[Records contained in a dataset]

# # # # # # #

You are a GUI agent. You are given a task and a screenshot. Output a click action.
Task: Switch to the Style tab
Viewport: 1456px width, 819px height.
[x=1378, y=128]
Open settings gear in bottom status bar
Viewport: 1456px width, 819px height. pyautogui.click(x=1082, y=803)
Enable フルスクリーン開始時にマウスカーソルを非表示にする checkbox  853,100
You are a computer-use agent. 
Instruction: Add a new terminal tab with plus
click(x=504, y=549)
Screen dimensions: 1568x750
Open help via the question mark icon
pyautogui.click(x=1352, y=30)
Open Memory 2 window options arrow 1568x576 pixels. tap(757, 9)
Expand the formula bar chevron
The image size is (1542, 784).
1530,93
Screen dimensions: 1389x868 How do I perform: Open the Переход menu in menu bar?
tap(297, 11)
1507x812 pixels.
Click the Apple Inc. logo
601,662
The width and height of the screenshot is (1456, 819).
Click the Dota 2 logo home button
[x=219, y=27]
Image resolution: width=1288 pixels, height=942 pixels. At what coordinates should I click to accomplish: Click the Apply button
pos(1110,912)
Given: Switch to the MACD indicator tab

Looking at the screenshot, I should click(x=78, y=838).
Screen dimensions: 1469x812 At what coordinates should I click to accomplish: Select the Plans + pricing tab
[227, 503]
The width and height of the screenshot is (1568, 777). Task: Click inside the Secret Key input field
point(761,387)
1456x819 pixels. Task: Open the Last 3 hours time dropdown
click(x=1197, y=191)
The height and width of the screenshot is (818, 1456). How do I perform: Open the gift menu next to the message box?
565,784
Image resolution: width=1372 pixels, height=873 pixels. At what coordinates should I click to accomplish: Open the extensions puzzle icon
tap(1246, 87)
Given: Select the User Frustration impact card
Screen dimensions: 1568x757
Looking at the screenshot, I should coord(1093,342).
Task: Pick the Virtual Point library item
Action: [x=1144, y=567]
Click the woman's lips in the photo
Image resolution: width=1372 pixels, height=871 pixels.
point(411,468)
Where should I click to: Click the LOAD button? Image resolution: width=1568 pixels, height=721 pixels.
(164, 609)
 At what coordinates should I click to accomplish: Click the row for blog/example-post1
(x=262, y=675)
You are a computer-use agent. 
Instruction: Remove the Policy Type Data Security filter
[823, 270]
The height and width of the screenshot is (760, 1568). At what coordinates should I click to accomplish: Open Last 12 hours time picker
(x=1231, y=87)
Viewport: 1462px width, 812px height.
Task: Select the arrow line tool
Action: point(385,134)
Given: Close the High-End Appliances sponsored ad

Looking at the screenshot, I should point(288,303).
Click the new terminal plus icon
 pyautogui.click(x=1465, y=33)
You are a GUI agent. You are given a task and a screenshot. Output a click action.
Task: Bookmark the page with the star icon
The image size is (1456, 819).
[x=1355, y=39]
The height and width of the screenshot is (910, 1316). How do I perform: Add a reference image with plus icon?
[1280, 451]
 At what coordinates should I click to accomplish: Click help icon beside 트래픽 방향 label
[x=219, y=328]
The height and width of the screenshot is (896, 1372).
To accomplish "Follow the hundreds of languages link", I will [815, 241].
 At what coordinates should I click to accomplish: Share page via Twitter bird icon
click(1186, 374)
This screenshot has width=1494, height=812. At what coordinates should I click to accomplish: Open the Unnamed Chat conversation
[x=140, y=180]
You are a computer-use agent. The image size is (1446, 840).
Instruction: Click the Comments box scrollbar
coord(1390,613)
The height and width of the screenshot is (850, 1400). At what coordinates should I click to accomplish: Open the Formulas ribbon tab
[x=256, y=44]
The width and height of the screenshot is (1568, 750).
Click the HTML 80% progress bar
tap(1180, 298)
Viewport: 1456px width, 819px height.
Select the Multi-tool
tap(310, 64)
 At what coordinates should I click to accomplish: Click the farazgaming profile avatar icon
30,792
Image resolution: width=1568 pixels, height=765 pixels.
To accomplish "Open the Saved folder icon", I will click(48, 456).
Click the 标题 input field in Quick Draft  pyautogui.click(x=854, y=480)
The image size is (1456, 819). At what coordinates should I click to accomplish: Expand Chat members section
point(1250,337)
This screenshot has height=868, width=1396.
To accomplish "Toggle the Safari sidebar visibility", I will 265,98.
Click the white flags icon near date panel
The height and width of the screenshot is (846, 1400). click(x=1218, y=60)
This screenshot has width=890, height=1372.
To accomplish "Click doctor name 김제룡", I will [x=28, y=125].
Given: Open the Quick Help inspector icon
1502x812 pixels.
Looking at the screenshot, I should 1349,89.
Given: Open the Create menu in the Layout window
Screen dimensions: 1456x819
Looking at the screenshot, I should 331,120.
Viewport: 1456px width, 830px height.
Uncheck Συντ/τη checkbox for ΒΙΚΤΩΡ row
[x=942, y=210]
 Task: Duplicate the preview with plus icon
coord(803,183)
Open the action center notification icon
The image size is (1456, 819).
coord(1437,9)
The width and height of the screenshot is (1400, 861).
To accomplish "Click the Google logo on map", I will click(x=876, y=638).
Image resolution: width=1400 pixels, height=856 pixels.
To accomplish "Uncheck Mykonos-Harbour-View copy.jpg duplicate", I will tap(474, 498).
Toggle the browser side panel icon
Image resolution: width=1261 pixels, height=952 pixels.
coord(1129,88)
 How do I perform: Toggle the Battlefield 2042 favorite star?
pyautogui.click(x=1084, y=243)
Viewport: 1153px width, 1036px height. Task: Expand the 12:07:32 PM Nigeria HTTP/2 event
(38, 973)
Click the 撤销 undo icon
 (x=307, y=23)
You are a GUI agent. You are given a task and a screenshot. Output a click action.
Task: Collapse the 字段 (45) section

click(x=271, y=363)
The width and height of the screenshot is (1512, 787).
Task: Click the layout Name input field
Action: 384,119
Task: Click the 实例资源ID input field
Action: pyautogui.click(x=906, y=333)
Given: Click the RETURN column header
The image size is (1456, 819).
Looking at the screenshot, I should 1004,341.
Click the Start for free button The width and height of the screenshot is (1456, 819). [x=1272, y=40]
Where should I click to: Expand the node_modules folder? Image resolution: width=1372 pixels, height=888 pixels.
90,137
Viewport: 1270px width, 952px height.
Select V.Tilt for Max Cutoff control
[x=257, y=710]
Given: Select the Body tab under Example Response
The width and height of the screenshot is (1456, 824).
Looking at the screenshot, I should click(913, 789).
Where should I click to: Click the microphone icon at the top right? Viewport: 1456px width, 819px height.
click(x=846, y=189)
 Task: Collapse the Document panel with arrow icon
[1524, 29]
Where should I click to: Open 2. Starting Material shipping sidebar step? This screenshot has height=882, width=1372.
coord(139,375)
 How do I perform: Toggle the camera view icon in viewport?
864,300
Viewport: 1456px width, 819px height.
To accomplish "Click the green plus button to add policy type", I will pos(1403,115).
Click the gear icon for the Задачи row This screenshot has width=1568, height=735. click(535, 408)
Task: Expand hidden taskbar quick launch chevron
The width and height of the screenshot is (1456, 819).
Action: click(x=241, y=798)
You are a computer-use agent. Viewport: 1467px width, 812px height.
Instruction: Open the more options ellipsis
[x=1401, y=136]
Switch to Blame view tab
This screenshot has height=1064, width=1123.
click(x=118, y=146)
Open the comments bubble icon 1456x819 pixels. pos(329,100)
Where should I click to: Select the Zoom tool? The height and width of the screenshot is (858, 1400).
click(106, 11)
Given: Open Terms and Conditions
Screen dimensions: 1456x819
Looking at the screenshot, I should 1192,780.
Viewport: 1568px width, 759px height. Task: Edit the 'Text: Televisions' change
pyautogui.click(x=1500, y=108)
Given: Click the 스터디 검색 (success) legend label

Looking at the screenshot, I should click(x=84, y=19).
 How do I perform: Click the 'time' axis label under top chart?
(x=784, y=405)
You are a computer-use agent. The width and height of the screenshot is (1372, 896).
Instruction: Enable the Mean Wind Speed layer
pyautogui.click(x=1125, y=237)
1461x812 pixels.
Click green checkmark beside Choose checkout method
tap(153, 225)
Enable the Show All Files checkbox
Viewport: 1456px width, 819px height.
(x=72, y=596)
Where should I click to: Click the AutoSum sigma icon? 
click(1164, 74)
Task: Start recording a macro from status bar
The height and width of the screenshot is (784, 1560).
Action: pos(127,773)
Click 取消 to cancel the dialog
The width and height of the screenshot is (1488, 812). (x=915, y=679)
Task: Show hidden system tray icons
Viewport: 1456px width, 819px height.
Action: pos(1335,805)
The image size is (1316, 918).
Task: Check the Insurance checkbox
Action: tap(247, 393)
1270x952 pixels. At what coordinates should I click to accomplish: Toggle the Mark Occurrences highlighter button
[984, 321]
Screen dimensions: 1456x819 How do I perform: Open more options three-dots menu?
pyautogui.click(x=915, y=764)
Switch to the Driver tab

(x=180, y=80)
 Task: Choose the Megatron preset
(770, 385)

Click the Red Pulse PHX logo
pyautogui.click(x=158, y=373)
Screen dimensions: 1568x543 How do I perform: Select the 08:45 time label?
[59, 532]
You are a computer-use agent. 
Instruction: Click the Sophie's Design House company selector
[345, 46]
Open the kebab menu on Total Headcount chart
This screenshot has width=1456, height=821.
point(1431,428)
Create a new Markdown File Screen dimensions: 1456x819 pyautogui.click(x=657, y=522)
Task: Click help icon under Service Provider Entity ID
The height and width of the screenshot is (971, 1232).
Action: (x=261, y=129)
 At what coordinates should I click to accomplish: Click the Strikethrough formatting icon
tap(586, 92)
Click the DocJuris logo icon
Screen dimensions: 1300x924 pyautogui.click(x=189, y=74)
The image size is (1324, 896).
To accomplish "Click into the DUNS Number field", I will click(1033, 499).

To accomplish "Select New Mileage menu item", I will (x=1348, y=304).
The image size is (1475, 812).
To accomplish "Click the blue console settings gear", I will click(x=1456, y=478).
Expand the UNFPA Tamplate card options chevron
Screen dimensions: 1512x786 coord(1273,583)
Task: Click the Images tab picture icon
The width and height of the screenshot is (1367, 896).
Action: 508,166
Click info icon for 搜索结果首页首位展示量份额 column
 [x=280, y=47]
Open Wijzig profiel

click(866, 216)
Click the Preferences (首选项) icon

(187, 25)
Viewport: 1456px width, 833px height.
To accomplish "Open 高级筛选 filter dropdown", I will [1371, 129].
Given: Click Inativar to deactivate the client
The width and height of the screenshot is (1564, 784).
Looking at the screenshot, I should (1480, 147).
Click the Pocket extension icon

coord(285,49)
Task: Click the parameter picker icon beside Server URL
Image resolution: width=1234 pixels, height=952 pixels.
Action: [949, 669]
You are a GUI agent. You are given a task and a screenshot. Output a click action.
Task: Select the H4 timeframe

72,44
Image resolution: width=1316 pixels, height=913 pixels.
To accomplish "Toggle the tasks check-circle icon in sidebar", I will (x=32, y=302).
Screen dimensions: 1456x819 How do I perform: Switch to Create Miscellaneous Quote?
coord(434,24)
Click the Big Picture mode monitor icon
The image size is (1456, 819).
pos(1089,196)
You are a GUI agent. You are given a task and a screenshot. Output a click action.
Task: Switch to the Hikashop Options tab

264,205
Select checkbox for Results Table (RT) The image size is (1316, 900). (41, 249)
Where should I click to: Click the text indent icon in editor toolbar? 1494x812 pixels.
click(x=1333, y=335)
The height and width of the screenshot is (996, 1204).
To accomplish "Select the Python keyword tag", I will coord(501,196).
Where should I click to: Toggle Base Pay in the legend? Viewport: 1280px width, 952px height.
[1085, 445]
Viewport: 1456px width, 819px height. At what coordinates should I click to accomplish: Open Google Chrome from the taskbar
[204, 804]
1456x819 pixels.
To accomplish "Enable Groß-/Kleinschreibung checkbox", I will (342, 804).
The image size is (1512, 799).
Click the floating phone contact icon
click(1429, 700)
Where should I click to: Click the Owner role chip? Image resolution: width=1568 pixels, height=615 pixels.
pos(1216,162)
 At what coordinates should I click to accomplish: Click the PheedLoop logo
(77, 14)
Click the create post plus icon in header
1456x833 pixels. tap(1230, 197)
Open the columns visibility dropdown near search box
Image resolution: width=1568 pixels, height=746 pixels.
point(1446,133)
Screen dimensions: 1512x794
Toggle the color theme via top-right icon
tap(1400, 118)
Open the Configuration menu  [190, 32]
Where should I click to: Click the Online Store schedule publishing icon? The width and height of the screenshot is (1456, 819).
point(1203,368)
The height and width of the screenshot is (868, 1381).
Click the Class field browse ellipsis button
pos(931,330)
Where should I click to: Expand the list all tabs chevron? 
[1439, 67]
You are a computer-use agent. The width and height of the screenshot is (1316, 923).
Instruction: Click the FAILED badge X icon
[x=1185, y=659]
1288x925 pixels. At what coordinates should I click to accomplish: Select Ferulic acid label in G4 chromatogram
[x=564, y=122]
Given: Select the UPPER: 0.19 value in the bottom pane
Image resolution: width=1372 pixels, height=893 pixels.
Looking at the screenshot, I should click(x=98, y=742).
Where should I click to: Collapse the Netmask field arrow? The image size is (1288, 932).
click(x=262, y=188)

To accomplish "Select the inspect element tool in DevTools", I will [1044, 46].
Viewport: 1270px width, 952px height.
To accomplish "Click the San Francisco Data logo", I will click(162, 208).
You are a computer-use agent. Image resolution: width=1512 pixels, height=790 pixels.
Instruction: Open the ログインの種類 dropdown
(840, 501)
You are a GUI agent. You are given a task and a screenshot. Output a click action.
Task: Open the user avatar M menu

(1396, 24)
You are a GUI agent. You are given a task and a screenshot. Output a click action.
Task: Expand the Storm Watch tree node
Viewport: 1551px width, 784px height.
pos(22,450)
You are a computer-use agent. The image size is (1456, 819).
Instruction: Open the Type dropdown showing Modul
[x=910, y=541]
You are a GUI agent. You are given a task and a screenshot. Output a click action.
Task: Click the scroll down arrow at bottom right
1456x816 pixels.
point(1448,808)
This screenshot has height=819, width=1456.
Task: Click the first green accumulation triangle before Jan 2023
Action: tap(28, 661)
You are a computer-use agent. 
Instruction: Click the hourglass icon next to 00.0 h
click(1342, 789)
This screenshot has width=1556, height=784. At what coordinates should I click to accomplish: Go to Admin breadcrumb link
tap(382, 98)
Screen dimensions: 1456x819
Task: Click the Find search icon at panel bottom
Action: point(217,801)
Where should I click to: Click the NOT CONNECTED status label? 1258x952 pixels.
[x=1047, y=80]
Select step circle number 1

# # # # # # #

> **TASK STATEMENT**
In the records above, which lines hold the string "computer"? Copy each one.

> **TASK SOLUTION**
You are a computer-use agent. 
You are a computer-use agent. 
You are a computer-use agent. The image size is (1446, 840).
You are a computer-use agent. Viewport: 1467px width, 812px height.
You are a computer-use agent. The width and height of the screenshot is (1372, 896).
You are a computer-use agent. 
You are a computer-use agent. The width and height of the screenshot is (1316, 923).
You are a computer-use agent. Image resolution: width=1512 pixels, height=790 pixels.
You are a computer-use agent. The image size is (1456, 819).
You are a computer-use agent. 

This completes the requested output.